* [Exercise details]:
In the material below, find the line that contains "Viewport: 728px width, 572px height." and the line that contains "Task: Open the Overview tab icon", then write out exactly those two lines and everything between them.

* [Material provided]:
= = =

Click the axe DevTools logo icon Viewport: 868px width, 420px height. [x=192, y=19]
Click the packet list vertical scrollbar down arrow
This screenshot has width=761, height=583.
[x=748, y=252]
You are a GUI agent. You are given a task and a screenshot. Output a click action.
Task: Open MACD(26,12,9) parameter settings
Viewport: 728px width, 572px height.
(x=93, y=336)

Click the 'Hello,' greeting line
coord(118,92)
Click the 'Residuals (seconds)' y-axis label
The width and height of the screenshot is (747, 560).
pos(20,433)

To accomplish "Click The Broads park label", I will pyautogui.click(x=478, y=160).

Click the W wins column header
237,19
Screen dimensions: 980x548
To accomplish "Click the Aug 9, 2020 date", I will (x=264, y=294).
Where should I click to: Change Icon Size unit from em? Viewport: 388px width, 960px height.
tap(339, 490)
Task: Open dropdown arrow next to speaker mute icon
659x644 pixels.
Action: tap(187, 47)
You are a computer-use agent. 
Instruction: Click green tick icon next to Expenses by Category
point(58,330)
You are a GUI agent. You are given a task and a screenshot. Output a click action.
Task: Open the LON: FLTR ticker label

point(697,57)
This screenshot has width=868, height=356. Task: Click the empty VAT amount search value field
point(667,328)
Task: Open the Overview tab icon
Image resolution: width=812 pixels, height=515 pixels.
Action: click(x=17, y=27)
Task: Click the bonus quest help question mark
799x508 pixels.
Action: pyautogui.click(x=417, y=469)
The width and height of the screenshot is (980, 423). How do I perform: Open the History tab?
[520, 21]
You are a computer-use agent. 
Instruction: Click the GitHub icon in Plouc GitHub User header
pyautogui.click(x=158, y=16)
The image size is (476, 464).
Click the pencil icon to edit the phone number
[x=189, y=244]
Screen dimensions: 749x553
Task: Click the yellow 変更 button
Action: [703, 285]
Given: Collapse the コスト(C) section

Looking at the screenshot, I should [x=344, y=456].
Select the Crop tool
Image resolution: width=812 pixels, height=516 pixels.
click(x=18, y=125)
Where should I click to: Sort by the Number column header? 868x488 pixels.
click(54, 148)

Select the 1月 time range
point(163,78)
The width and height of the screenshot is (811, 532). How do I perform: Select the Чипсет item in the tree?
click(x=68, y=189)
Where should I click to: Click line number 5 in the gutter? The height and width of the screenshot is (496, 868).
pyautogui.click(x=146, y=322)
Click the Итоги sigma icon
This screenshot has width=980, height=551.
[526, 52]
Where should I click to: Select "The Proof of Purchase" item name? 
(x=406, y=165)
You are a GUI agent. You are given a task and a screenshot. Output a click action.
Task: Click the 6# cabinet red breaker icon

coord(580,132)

= = =

* [Finished exercise]:
Viewport: 728px width, 572px height.
(x=93, y=336)

Click the 'Hello,' greeting line
coord(118,92)
Click the 'Residuals (seconds)' y-axis label
The width and height of the screenshot is (747, 560).
pos(20,433)

To accomplish "Click The Broads park label", I will pyautogui.click(x=478, y=160).

Click the W wins column header
237,19
Screen dimensions: 980x548
To accomplish "Click the Aug 9, 2020 date", I will (x=264, y=294).
Where should I click to: Change Icon Size unit from em? Viewport: 388px width, 960px height.
tap(339, 490)
Task: Open dropdown arrow next to speaker mute icon
659x644 pixels.
Action: tap(187, 47)
You are a computer-use agent. 
Instruction: Click green tick icon next to Expenses by Category
point(58,330)
You are a GUI agent. You are given a task and a screenshot. Output a click action.
Task: Open the LON: FLTR ticker label

point(697,57)
This screenshot has width=868, height=356. Task: Click the empty VAT amount search value field
point(667,328)
Task: Open the Overview tab icon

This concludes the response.